# ASSIGNED TASK
Since only part of the material below is wanted, output exactly the lines from the one with "Windows Server 2019 — терминальный" up to and including the one with "Соглашение (77, 2552)".
DATASET ENTRIES: Begin
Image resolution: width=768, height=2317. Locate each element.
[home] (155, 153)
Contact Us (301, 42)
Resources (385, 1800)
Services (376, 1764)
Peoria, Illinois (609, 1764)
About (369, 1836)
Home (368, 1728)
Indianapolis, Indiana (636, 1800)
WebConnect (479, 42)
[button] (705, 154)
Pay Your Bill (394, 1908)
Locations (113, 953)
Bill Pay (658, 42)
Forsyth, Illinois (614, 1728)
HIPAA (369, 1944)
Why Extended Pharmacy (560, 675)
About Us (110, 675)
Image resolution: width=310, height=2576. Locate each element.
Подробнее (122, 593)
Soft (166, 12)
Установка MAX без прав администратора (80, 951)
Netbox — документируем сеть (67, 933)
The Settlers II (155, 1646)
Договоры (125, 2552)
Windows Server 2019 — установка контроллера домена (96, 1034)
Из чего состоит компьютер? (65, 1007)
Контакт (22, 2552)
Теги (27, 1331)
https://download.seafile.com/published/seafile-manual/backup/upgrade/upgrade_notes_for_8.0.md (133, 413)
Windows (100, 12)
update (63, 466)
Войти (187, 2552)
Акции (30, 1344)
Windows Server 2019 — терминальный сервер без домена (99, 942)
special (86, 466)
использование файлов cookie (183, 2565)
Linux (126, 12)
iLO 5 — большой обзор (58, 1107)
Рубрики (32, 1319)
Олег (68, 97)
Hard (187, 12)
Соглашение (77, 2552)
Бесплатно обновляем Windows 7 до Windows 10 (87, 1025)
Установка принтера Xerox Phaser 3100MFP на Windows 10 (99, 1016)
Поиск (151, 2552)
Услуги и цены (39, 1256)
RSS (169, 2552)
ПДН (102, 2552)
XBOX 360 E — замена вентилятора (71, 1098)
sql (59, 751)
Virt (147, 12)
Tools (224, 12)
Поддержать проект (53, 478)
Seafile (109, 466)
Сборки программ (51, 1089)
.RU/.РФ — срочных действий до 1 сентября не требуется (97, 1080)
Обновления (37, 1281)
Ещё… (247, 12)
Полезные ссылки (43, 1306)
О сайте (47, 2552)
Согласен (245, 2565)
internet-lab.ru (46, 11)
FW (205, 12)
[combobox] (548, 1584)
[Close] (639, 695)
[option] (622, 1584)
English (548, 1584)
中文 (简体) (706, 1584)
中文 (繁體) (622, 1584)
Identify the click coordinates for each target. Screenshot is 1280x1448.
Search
DATASET ENTRIES: End
# TASK SOLUTION
Windows Server 2019 — терминальный сервер без домена (99, 942)
special (86, 466)
использование файлов cookie (183, 2565)
Linux (126, 12)
iLO 5 — большой обзор (58, 1107)
Рубрики (32, 1319)
Олег (68, 97)
Hard (187, 12)
Соглашение (77, 2552)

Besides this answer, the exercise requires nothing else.